The news that the attack on Google in 2009 also compromised a database holding warrants for lawful intercept surveillance on users has raised fears about the security of national security data on private networks. Cyberspionage operations pose a serious threat to national security, and these attacks are increasing. Dennis Fisher spoke with Anup Ghosh of Invincea about the nature of the threat and what can be done to address it.
Threatpost: We knew about the original attack on Google several years ago, but now with the new details about the attackers going after the surveillance database, it’s changed things. That seems like a pretty brilliant move by the attackers.
Ghosh: From a counterintelligence operations point of view, trying to find out if your agents are burned is a great offensive strategy. What we don’t is whether that [database] was the target of the breach. Google said they lost source code originally and it turned out that the Aurora attack was a massive campaign. The goal appeared to be the intellectual property theft against these companies. Now it comes out years later that they also got this database of warrants served by the FISA [Foreign Intelligence Surveillance Act] court. I don’t know whether it was a targeted operation for counterintelligence purposes and the IP theft was a red herring, or was it that they incidentally came upon [the database].
Threatpost: Do you have a guess one way or the other?
Ghosh: We may never know. What we do know is that really important national security assets are stored on private sector networks. It was a spear phishing attack. Once you get that beach head, you’re looking for assets. The Chinese now have incredible intelligence, and even if they’re not using it themselves, they still have a treasure trove. This was unknown before this week. This was a major loss. Those records aren’t limited to the Chinese. It’s the whole thing. Everybody that they’re able to get a warrant for under FISA is considered a national security risk. It goes to the point that so much of our national security apparatus lives in the private sector.
Threatpost: That’s probably not something that many people realize. Government officials have been talking about how a lot of the critical infrastructure is owned by the private sector, but this isn’t what they’re talking about.

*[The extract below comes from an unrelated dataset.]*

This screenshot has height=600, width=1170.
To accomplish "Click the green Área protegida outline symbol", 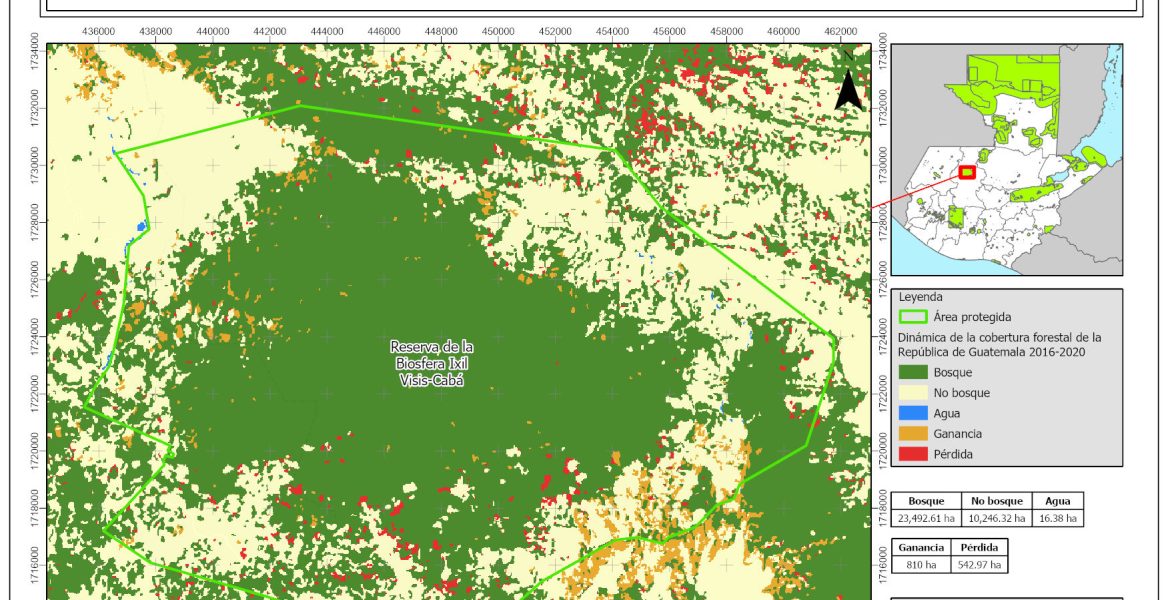I will click(x=914, y=317).
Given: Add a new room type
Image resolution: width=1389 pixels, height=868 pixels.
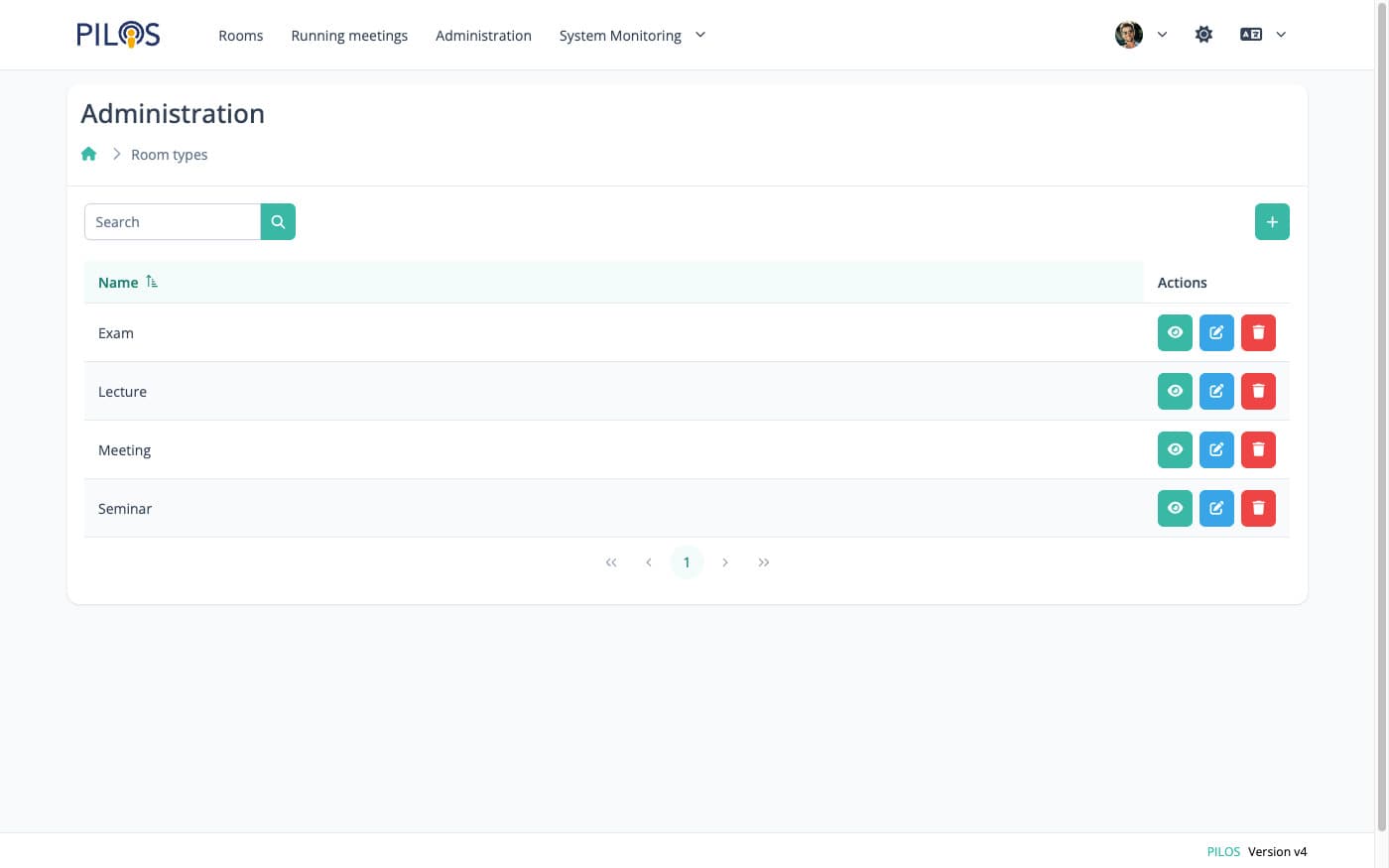Looking at the screenshot, I should coord(1272,222).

Ghosh: No, they mean utilities and energy networks and those things. A lot of people think of the military as living at the Pentagon, but a lot of this lives in the private sector. So the security of these networks is a matter of national security. The Chinese are not going to stop. Neither are the other groups. This is a treasure trove to be mined by anyone. At what point are we going to say, hey, we need to take this threat seriously and we need to innovate our way out of this problem. We can’t count on every user making the right decision on every email.
Threatpost: A lot of these attacks do hinge on users it seems.
Ghosh: The Google attack came down to a single user clicking on a link that resulted in the loss of all that intelligence. At what point do we say, gosh, I didn’t realize I was depending on the user to make the right decision. We’ve punted security problems to the user? At some point we need to stop kidding ourselves.
Threatpost: One possibility I see is that the government could use an incident like this as a way to grab some more control of private networks they see as critical.
Ghosh: The government should be a leader rather than a mandate-driven organization. If they can prove that they can address spear phishing threats, then they can lead. We discovered that watering hole attack on the Department of Labor site, and it was a zero day against IE 8, no patch or signature available. We only determined it after visiting the site on a tip and it immediately compromised the virtual container we were using. The fact that they compromised another site to get to the Department of Energy and the nuclear secrets is almost making a mockery of our federal security. The old paradigm doesn’t work against the current threats. We need to at least jump up to where the current threats are.